[YOUR GOAL]: From the data underneath, reproduce exactly the stretch that begins at the line with "[Youtube] (65, 2007)" and ends after the line with "WOMENSWEAR (408, 170)".

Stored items
.....
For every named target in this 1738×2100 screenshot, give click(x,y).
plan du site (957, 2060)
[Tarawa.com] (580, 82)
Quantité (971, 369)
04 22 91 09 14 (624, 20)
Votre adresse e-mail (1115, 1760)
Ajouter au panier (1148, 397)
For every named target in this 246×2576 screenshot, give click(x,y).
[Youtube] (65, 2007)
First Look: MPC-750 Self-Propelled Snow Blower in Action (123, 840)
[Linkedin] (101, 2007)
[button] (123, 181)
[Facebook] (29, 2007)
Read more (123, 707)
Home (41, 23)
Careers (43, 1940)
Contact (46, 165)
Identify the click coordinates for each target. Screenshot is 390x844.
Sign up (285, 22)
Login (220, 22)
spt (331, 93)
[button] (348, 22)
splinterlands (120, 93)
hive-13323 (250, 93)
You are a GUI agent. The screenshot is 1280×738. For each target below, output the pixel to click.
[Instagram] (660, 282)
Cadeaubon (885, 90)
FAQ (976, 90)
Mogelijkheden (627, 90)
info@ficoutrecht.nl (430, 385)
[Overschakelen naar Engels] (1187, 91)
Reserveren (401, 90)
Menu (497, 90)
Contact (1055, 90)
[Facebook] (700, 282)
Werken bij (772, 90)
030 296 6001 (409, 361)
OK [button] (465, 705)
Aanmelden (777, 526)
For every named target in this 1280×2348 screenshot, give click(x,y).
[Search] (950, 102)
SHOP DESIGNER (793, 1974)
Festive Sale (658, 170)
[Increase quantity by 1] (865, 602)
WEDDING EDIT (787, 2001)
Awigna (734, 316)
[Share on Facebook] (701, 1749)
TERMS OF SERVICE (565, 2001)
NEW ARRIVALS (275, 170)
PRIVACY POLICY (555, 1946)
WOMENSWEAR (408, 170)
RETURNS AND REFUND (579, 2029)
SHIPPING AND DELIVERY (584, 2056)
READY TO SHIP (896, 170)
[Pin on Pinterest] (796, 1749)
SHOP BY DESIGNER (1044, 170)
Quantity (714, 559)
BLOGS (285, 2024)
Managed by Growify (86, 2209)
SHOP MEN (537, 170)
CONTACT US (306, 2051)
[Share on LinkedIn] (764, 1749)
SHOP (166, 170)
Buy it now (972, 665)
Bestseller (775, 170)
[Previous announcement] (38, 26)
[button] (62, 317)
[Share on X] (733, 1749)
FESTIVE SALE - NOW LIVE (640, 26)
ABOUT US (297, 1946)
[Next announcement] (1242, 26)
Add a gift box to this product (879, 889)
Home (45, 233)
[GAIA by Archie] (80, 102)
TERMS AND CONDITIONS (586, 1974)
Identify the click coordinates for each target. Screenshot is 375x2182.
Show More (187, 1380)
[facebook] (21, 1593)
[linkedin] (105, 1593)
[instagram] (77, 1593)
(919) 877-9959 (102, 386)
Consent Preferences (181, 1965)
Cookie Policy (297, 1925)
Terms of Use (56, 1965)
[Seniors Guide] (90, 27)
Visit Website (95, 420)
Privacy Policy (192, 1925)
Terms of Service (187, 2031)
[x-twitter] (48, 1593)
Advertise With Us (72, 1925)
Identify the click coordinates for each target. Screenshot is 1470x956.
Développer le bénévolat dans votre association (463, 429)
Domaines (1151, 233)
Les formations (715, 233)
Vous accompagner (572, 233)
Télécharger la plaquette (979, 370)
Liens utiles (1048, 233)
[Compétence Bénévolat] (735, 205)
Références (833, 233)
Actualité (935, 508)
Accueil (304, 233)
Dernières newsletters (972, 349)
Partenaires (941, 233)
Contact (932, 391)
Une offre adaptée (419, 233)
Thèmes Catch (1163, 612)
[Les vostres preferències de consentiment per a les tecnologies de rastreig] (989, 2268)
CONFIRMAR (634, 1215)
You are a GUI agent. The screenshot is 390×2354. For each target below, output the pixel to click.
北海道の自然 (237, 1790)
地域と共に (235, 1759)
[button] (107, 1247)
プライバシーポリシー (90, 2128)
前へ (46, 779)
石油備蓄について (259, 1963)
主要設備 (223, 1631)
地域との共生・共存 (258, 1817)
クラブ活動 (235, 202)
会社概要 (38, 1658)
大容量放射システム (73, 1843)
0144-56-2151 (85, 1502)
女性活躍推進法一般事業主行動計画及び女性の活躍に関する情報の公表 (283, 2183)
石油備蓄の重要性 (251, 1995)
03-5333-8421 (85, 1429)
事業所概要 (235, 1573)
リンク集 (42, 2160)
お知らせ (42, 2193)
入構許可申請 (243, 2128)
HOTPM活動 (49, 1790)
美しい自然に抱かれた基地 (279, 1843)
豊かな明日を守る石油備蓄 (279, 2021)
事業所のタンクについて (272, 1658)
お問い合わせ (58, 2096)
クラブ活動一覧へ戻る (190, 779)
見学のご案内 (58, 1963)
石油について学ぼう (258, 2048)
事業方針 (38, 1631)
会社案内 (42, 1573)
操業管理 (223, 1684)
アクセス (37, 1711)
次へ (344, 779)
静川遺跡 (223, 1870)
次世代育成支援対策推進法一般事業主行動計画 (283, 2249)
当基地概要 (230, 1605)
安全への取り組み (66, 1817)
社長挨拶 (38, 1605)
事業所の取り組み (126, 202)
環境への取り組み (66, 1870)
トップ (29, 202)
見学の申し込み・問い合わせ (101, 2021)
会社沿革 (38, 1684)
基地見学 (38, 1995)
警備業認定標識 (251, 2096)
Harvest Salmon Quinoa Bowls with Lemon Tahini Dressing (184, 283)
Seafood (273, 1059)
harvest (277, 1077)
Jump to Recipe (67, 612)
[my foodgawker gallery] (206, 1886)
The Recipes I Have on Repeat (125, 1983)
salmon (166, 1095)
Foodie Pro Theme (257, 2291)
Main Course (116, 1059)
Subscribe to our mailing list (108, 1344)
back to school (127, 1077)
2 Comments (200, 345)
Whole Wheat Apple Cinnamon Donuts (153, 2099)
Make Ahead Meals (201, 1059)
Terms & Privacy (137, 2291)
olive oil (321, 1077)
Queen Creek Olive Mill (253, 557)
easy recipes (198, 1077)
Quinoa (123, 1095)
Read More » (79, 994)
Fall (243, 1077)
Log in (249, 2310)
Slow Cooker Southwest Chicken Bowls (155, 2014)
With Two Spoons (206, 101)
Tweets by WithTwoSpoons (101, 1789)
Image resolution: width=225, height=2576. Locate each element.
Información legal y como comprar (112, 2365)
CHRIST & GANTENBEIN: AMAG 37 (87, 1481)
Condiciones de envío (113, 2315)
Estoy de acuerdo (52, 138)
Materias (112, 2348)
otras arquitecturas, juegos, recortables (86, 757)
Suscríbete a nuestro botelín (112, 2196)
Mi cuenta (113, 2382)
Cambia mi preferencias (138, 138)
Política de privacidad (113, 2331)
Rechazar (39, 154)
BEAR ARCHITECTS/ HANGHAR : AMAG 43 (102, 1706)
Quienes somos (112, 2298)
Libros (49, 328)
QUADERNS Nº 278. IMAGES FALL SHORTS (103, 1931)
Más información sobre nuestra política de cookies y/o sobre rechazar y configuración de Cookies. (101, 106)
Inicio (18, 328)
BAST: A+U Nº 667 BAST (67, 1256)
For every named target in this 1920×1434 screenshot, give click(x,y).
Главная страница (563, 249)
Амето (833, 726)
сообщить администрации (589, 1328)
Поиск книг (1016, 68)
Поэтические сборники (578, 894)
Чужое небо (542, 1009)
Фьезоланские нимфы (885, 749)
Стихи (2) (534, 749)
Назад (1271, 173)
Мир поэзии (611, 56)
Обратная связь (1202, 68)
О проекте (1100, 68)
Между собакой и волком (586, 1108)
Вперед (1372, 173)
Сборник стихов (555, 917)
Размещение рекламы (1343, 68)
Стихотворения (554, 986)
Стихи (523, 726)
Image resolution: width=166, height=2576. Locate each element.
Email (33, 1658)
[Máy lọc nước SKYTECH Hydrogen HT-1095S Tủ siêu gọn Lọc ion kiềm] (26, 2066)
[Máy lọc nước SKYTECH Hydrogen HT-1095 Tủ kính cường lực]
.....
[FINISHED EXERCISE]:
[Youtube] (65, 2007)
First Look: MPC-750 Self-Propelled Snow Blower in Action (123, 840)
[Linkedin] (101, 2007)
[button] (123, 181)
[Facebook] (29, 2007)
Read more (123, 707)
Home (41, 23)
Careers (43, 1940)
Contact (46, 165)
Identify the click coordinates for each target. Screenshot is 390x844.
Sign up (285, 22)
Login (220, 22)
spt (331, 93)
[button] (348, 22)
splinterlands (120, 93)
hive-13323 (250, 93)
You are a GUI agent. The screenshot is 1280×738. For each target below, output the pixel to click.
[Instagram] (660, 282)
Cadeaubon (885, 90)
FAQ (976, 90)
Mogelijkheden (627, 90)
info@ficoutrecht.nl (430, 385)
[Overschakelen naar Engels] (1187, 91)
Reserveren (401, 90)
Menu (497, 90)
Contact (1055, 90)
[Facebook] (700, 282)
Werken bij (772, 90)
030 296 6001 (409, 361)
OK [button] (465, 705)
Aanmelden (777, 526)
For every named target in this 1280×2348 screenshot, give click(x,y).
[Search] (950, 102)
SHOP DESIGNER (793, 1974)
Festive Sale (658, 170)
[Increase quantity by 1] (865, 602)
WEDDING EDIT (787, 2001)
Awigna (734, 316)
[Share on Facebook] (701, 1749)
TERMS OF SERVICE (565, 2001)
NEW ARRIVALS (275, 170)
PRIVACY POLICY (555, 1946)
WOMENSWEAR (408, 170)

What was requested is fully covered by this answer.